>>>

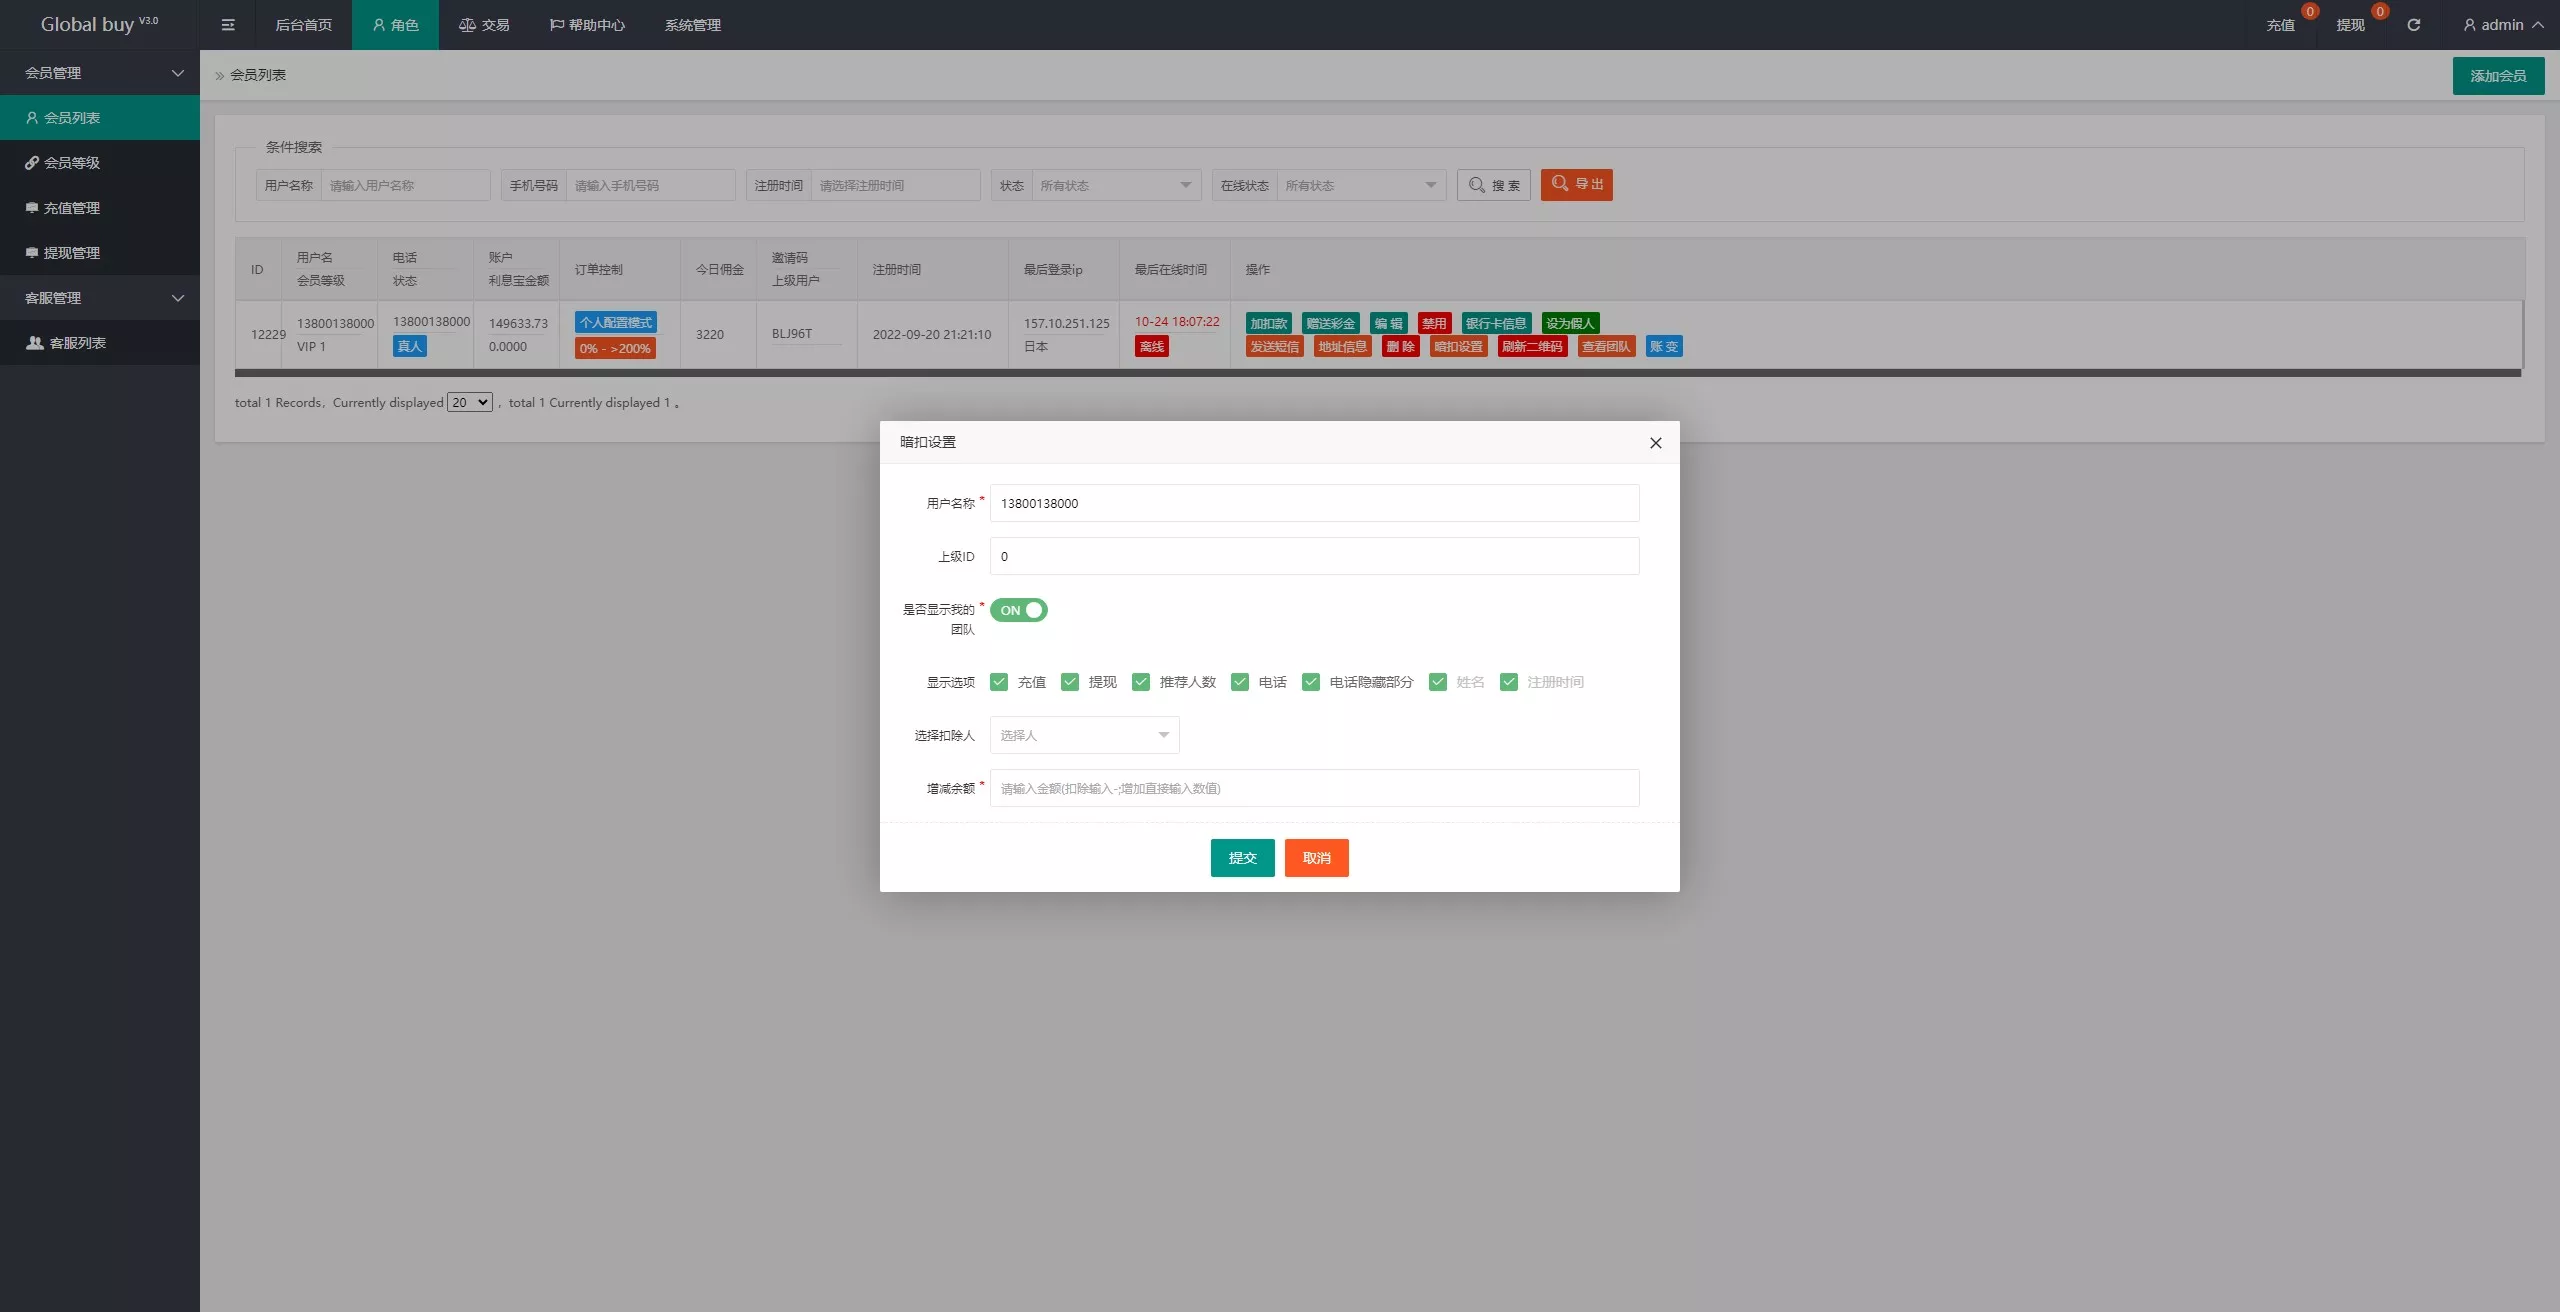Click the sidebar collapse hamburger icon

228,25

<<<
>>>

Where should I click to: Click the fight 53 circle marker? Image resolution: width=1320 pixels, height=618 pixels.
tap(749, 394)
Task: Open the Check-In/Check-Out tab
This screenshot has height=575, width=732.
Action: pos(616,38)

<<<
>>>

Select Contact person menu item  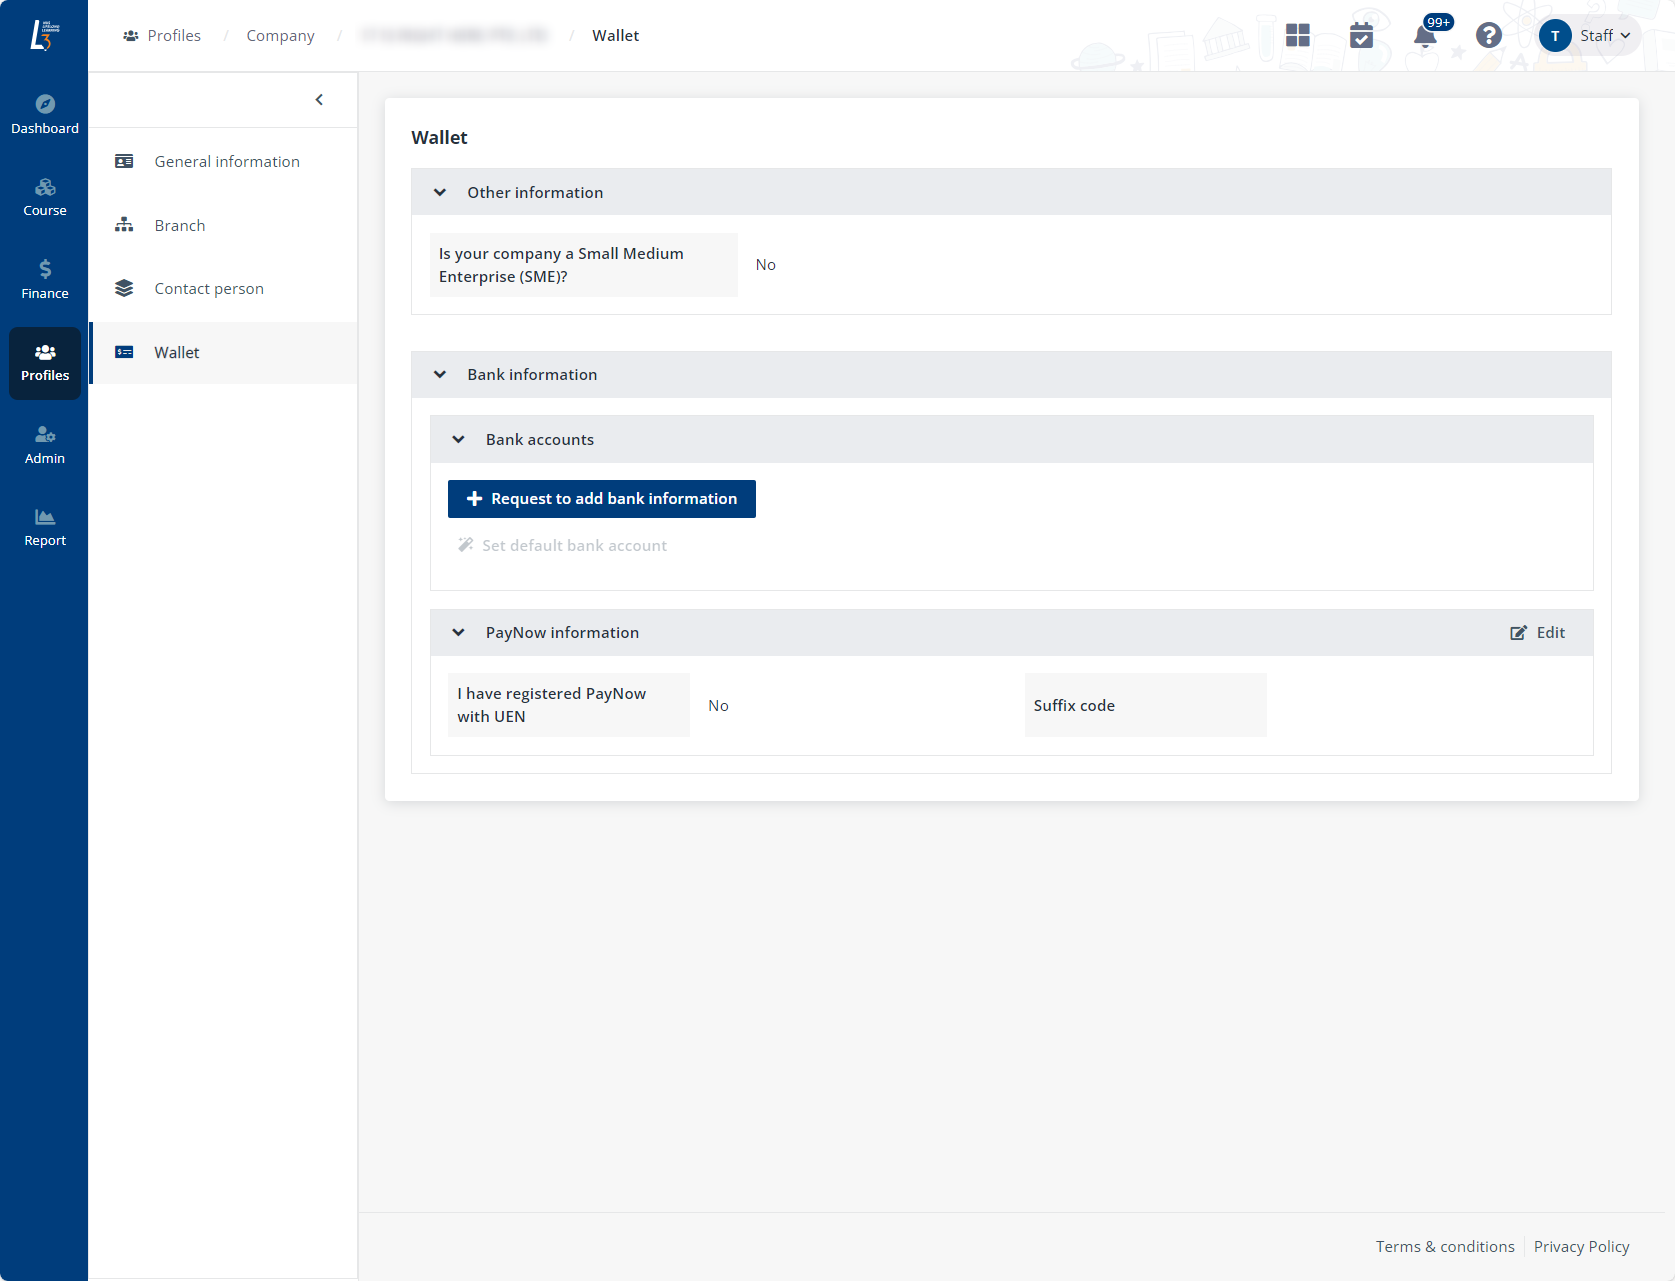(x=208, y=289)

<<<

### PROBLEM TO SOLVE
Reproduce the listing without any change, from the line containing "Task: Open the Check-In/Check-Out tab" through the line containing "Action: pos(616,38)", both of those lines included.

### SOLVED EXERCISE
Task: Open the Check-In/Check-Out tab
This screenshot has height=575, width=732.
Action: pos(616,38)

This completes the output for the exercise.